● Jobs:
A: In the forum thread on the Neco angle tube, explain what the optional extensions are for.
B: Please reproduce, word for word, the part of the forum thread on the Neco angle tube that opens with the words containing "# Any one familiar" and closes with "(May 4, 2013)".

● Text shown:
* * * * *

# Any one familiar with this tool and thoughts



## cjohnson_8118 (Mar 9, 2016)

Anyone familiar with the Neco systems angle tube and what are your opinions?


----------



## D A Drywall (May 4, 2013)

Wow! That baby must weigh a ton. What forces the mud out?


----------



## cjohnson_8118 (Mar 9, 2016)

Actually weighs like bazooka Wight fully loaded and 1 finger pull the handle... Think mudrunner that holds more mud and no twisting of the wrist just one finger and no pushing like conventional push type


----------



## cjohnson_8118 (Mar 9, 2016)

Oh and adjustable mud flow via thumbscrew and optional extensions to reach higher ceilings while working off the ground


----------



## cjohnson_8118 (Mar 9, 2016)

Nobody? I'm a new member thought I'd have a lil input on this badass tool


----------



## Mudslinger (Mar 16, 2008)

* * * * *

Screen-element location data
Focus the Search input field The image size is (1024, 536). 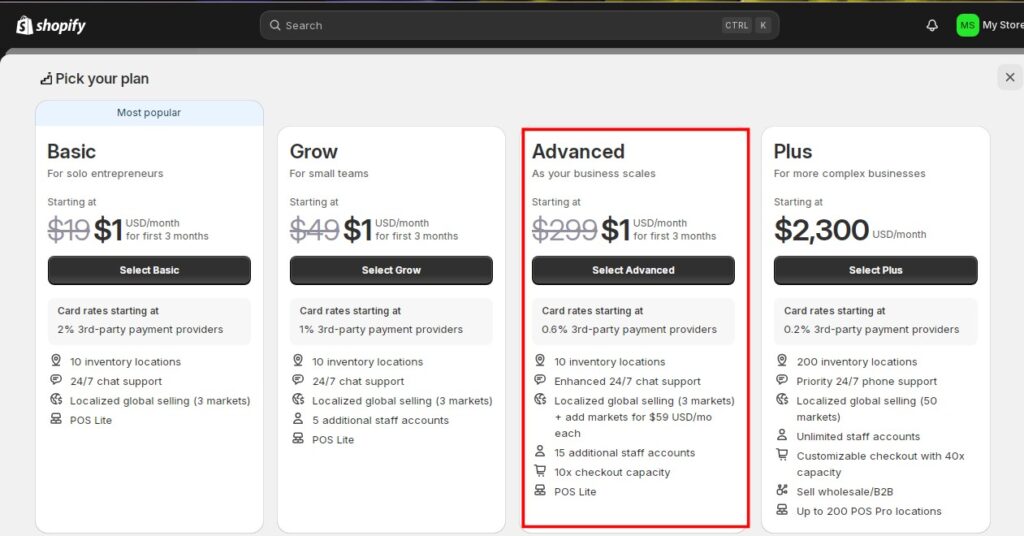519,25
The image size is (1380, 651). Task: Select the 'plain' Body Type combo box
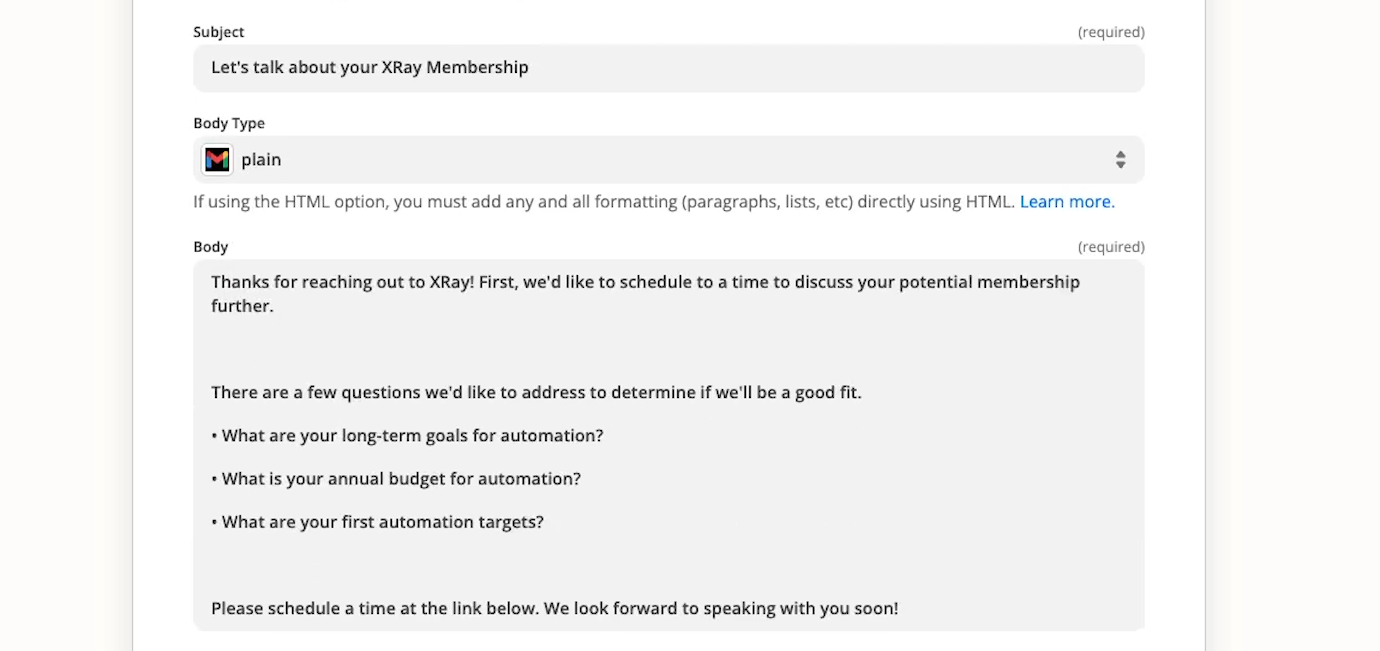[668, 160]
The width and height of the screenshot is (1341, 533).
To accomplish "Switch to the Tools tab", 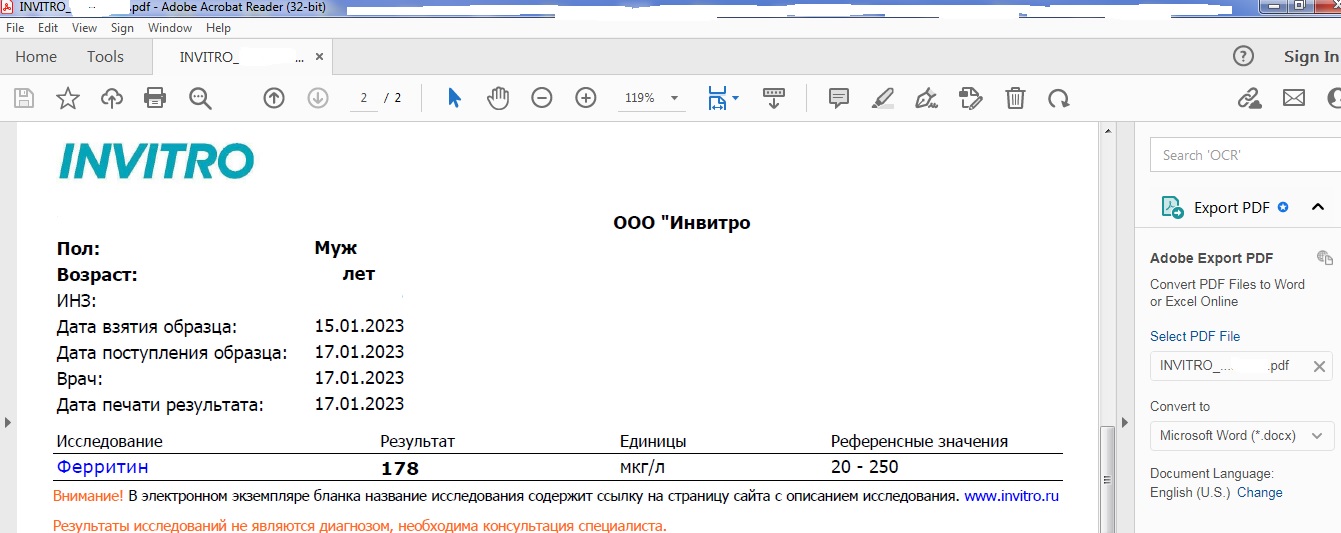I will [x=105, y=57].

* * * * *

● Answers given:
A: The optional extensions let the user reach higher ceilings while working off the ground.

B:
# Any one familiar with this tool and thoughts



## cjohnson_8118 (Mar 9, 2016)

Anyone familiar with the Neco systems angle tube and what are your opinions?


----------



## D A Drywall (May 4, 2013)